Closed sallain closed 1 week ago
@sallain I originally planned to try and merge the SFA Arelda metadata into the METS XML as a proper XML document with one root node and proper namespacing. I see now that SFA would like the Arelda metadata first in the document, and I've also realized that adding the Arelda XML inside the METS XML is going to be quite a bit of work. So, I've settled for now on just concatenating the two XML files with the Arelda first and the METS second. It's a work in progress (still needs testing) but I think the concatenation code should work now: https://github.com/artefactual-sdps/preprocessing-sfa/tree/dev/issue-77-combine-ais-metadata
Attached is a zipped AIS package created by Enduro with the combined AIS metadata file. search-md_little_digitized_sip-15da98b9-5953-46dd-8dc9-2b31ee544bff.zip
Note that the current name of the AIS metadata file is "AIS_1974_47_3578513" with no file extension. From the description above I think that's what the filename should be, but let me know if I should and an extension (e.g. ".xml").
Results as expected!
Is your feature request related to a problem? Please describe.
DPS must deliver both the METS file and the metadata.xml/UpdatedAreldaMetadata.xml file to the AIS during the post-preservation workflow. However, AIS only expects one file.
Describe the solution you'd like
Combine the METS and the metadata.xml/UpdatedAreldaMetadata.xml files together into one metadata file. For migration files (files identified as DigitizedAIP or BornDigitalAIP), UpdatedAreldaMetadata.xml should be used.

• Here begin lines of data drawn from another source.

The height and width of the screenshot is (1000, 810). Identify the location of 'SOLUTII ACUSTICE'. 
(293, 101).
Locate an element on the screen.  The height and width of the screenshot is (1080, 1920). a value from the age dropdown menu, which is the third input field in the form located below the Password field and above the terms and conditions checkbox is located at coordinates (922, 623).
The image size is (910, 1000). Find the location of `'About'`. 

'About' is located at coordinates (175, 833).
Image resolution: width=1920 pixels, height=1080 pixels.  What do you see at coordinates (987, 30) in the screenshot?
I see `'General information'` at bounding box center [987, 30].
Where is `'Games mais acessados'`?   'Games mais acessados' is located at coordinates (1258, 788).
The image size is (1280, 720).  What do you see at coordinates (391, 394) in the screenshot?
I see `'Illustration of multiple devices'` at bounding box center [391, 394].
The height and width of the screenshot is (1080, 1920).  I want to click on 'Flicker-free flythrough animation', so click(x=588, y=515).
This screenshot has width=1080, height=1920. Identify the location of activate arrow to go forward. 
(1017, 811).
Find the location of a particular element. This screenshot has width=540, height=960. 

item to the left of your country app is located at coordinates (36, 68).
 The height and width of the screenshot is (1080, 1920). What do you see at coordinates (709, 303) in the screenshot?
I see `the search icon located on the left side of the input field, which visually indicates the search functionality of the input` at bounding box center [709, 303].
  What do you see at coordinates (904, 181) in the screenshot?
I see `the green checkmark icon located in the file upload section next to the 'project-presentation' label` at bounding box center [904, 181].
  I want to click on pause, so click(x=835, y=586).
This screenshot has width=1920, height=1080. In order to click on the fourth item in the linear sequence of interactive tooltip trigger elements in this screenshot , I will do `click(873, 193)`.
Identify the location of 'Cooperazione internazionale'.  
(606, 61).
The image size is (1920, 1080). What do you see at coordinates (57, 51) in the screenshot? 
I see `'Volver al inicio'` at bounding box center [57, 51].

The newly created file should be named with the prefix
AIS_
followed by the accession number, which can be found in the metadata.xml (or UpdatedAreldaMetadata.xml, but should be the same value) under<ablieferungsnummer>
. There should only be one ablieferungsnummer per metadata file. The number is formatted as2002/05
; the / should be replaced with an _. The final file name will beAIS_2002_05
.Within the file, SFA would like the contents of metadata.xml/UpdatedAreldaMetadata.xml first, since it contains the higher hierarchies, and then the METS. The contents of the two files should probably be tagged in some way but I think it can be pretty simple - perhaps just indicating the source file.
Describe alternatives you've considered
None
Additional context
There's a very real chance that, when operating at scale, the resulting file will be too big for AIS to handle; it might make sense to then limit which fields from each file we're combining into this new file. But we'll tackle that if/when it happens.